**Collected data**
______
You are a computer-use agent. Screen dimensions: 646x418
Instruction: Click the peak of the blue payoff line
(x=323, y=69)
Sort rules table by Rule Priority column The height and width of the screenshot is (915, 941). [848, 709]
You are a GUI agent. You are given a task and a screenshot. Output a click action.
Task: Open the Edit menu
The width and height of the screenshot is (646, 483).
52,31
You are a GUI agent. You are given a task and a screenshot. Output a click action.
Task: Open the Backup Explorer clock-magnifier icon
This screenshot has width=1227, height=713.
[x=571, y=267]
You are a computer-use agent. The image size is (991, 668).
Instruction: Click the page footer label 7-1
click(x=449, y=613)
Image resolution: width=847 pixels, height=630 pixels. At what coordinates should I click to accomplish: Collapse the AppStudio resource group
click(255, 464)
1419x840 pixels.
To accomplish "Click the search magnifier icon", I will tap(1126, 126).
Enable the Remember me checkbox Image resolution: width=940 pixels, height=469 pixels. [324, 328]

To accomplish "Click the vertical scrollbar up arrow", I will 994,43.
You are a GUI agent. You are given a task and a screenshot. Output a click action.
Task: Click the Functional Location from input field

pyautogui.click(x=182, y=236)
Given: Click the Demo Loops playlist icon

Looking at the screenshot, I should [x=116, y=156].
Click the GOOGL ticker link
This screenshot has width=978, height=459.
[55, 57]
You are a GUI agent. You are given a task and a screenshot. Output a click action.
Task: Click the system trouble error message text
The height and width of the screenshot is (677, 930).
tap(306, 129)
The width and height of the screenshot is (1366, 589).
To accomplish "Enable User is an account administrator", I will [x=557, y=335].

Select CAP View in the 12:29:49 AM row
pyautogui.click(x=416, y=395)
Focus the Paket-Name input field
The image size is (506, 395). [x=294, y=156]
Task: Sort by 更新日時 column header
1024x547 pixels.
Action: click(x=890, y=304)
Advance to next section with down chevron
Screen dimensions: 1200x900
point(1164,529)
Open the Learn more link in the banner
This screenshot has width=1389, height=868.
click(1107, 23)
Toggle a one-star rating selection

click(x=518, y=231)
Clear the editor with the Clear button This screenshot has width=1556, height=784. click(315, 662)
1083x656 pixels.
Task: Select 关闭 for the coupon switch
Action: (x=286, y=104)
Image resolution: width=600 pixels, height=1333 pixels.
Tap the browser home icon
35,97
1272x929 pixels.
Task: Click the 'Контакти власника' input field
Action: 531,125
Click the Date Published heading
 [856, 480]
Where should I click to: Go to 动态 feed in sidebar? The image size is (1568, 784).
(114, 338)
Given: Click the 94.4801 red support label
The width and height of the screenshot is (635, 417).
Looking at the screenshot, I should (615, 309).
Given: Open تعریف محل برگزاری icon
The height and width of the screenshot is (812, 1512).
______
**TASK OBJECTIVE**
Within the lines above, find those holding the word "Enable" and copy them.

**RESPONSE AREA**
Enable the Remember me checkbox Image resolution: width=940 pixels, height=469 pixels. [324, 328]
To accomplish "Enable User is an account administrator", I will [x=557, y=335].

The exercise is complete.